あまり評判が良くないけど好きな映画のこと
1.「ヒアアフター」(クリント・イーストウッド)
このあいだ見た黒沢清監督「Chime」の中で、料理教室が印象的な舞台として出て来るのだが、
あれにはクリント・イーストウッドの「ヒアアフター」の料理教室のシーンの影響がある、ということを黒沢監督が語っているインタビュー記事を読んだ。
それで、そういえば「ヒアアフター」のパンフレットで黒沢清監督と青山真治監督が対談していて、その中で料理教室のシーンについて語っていたな、と思い出した。
「ヒアアフター」の料理教室のシーンは、特に恐ろしいことが起こるわけではなく、マット・デイモンとブライス・ダラス・ハワードが知り合うシーンだったと思うのだが、そこに何かただならぬ気配を感じ取った、ということなのだろう。
「ヒアアフター」はクリント・イーストウッド監督作品の中では評価が低い映画だ。
死後の世界を扱った作品ということもあって、なんとなくはっきりとしない、ひとつの方向にグイグイ引っ張っていくようなタイプの物語ではないという理由もあるかもしれない。
しかし私は大好きな映画で、滅多に買わないパンフレットを買ったほどである。
そこに黒沢清監督と青山真治監督の対談が載っていたわけだ。
こんなふうに世間の評判があまり良くない作品。
その監督を高く評価する人たちの間でも人気がない作品に惹かれることがたまにある。
2.「ダークシャドウ」(ティム・バートン監督)
たとえばティム・バートン監督の「ダークシャドウ」
ジョニー・デップ
ミシェル・ファイファー
ヘレナ・ボナム・カーター
クロエ・グレース・モレッツ
クリストファー・リー
アリス・クーパー
というびっくりするほどの豪華俳優陣をとり揃えて、監督が好き勝手やっているような楽しい映画なのにどうも今ひとつ人気がないらしい。

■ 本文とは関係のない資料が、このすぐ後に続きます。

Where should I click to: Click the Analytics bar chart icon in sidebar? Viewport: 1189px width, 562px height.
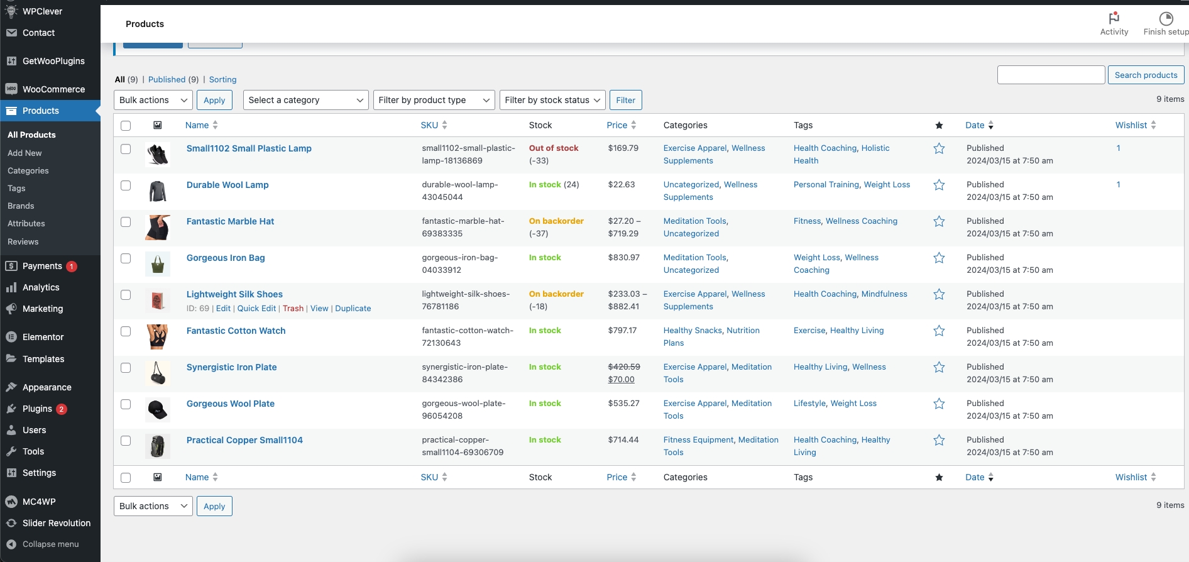tap(11, 287)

アメリカのTV番組のリメイクで、日本人にはなじみがない(私も元のTV番組は知らない)こともあるかもしれないし、基本悪ふざけなので、「シザーハンズ」とか「ビッグフィッシュ」みたいな詩情を期待する向きには受け入れられないのはわかるのだが・・・。
3.「マジック・イン・ムーンライト」(ウディ・アレン監督)
ウディ・アレン監督の「マジック・イン・ムーンライト」もその一つ。
超能力や霊能力をはなから信じていないマジシャンの男が、ある霊能力者の女のトリックを暴いてやろうと近づくのだが、やがてその女と恋に落ちてしまって、という軽いコメディを、マジシャンにコリン・ファース、霊能力者にエマ・ストーン、という布陣でウディ・アレンが撮るのだから面白くならないわけがない。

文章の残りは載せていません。